Les travaux donnent l'occasion de voir les restaurateurs au travail !


 Le pape Innocent II commanda à l'astronome Bianchini une méridienne, achevée en 1702. Les rayons du soleil pénètrent par un orifice et, à midi, coupent la ligne de laiton. Il s'agit d'une méridienne à double gnomon (un instrument qui rend visible le déplacement du soleil par son ombre, comme l'aiguille d'un cadran solaire) : le second signale les mouvements de l'étoile polaire.


Les signes du zodiaque de Federico Tedeschi complètent cette partie astronomique.
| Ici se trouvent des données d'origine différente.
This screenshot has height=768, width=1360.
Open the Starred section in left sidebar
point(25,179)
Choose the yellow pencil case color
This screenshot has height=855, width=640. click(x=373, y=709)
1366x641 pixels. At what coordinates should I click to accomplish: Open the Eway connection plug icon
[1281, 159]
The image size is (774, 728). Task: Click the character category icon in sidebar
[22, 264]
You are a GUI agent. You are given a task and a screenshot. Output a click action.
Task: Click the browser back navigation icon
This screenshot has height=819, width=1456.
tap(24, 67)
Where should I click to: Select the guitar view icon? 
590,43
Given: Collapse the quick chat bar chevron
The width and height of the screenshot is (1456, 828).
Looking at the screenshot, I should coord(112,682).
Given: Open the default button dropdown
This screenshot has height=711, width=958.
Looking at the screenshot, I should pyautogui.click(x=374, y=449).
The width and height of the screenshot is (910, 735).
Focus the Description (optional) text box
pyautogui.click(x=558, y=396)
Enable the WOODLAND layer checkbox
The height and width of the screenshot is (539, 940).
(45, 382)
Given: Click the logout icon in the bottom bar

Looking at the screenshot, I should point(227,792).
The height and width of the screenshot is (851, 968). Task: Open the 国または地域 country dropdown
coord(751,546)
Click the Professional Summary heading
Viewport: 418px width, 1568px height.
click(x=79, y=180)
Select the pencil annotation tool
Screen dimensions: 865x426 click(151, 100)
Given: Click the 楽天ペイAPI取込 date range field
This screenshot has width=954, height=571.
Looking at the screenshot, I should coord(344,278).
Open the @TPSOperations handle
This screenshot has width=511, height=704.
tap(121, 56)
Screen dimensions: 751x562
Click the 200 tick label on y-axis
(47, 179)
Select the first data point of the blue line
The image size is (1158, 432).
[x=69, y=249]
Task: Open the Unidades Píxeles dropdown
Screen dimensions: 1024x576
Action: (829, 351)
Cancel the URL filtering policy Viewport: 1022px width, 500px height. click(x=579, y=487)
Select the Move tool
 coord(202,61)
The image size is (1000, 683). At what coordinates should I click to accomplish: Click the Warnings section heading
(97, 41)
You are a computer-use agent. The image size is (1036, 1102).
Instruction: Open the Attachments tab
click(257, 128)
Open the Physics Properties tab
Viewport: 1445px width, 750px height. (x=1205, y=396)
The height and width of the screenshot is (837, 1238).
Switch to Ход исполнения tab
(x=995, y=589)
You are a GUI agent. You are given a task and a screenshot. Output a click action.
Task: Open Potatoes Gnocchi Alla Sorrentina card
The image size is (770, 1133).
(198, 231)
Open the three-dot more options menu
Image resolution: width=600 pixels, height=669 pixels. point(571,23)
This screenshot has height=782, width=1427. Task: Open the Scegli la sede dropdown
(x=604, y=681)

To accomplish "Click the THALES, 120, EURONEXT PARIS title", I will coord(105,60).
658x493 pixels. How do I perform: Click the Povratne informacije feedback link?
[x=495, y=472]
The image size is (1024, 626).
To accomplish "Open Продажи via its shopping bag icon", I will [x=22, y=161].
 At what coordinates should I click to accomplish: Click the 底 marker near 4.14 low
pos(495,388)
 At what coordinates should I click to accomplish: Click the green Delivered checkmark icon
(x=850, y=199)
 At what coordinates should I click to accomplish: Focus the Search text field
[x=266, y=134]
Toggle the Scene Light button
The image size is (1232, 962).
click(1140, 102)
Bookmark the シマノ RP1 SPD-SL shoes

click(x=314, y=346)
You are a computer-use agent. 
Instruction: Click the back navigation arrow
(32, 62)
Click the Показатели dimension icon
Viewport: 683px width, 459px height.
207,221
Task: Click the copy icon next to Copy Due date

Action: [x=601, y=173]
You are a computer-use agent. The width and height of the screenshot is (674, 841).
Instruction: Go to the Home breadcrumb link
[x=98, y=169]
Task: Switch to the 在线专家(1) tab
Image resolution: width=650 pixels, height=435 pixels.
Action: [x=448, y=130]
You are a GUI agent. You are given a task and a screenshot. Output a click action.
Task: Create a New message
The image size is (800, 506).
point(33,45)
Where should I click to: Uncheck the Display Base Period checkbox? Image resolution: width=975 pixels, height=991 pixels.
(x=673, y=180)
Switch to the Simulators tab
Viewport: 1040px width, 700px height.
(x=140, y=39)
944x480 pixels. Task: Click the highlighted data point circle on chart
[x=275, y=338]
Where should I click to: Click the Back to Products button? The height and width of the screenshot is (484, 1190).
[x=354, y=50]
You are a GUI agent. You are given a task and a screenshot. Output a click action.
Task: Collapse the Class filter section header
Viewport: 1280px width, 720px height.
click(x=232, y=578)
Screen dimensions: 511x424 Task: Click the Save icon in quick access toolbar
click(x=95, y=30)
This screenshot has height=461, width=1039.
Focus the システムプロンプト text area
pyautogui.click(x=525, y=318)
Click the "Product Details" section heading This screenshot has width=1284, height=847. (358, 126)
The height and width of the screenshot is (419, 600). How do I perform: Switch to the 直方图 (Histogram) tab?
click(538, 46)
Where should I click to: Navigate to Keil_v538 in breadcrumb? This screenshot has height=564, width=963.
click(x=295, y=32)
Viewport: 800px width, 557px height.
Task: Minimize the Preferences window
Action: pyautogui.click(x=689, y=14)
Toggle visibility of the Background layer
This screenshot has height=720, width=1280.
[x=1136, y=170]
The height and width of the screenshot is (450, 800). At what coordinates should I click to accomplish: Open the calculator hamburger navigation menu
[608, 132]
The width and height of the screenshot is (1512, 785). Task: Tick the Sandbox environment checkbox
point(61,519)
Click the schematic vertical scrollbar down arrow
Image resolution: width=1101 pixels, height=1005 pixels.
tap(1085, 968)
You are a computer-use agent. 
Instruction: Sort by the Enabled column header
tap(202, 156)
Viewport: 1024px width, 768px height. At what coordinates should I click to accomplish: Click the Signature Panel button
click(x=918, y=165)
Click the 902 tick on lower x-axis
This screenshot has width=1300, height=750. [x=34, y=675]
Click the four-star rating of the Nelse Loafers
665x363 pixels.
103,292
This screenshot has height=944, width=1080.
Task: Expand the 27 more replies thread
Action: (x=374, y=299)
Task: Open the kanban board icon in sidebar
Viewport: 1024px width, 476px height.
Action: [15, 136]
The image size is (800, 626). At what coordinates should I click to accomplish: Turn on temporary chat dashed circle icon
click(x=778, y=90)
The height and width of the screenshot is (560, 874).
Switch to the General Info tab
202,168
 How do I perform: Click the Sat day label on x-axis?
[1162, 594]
Je regrette un peu de manquer les retables habituellement accrochés, mais j'ai la chance de voir le mur de l'église sans parement. Tout en briques, il semble identique à sa version antique (ce qu'il est peut-être). Cela permet aussi de vérifier que le parement en marbres et stucs n'a été employé qu'au strict nécessaire. J'avais lu que Vanvitelli s'était retrouvé avec un budget limité parce que les travaux avaient été financés par les Chartreux et non pris sur les fonds du Vatican.


 A gauche, La Chute de Simon le Mage, par Pierre-Charles Tremolière d'après un dessin de Francesco Vanni. Personnage des Actes des Apôtres, Simon est une sorte de gourou chrétien, mais condamné par l'église. Le récit vante la puissance de Pierre qui parvient à le faire tomber en prononçant le nom de Jésus.

Et justement à droite, la fameuse scène de la Crucifixion de Saint Pierre, bien pratique à reconnaître avec la tête en bas, retable assez conventionnel de Niccolo Ricciolini.

Ces retables étaient autrefois accrochés à la Basilique Saint-Pierre, où tous furent remplacés par des copies en mosaïque.


La chapelle de Saint Bruno est un grand projet en trompe-l’œil de Carlo Maratta, qui crée une certaine illusion de loin (voir une des photos précédentes). Saint Bruno, le fondateur de l'ordre des Chartreux, était évidemment attendu dans la Basilique ; on le voit avec deux frères, porteurs de la tenue cartusienne.


Le chœur produit un effet magique ; après la symphonie de gris et de rose du transept, il exploite au maximum les larges fenêtres et les touches d'or (pourtant utilisé avec bien plus de parcimonie que dans certaines églises romaines, sans doute pour les motifs pécuniaires que j'évoquais) pour produire l'effet d'une chapelle toute dorée.


C'est interdit de s'y avancer et avec le contre-jour et les reflets, c'est peine perdue de tenter des gros plans. Dommage, on manque un beau Saint Sébastien du Dominiquin et un Baptême de Carlo Maratta.

Le tableautin doré, au maître-autel, était prié avec ferveur. Il paraît que son commanditaire aurait eu une vision réclamant une église en ce lieu, et qu'il aurait avec insistance supplié le pape de la faire construire.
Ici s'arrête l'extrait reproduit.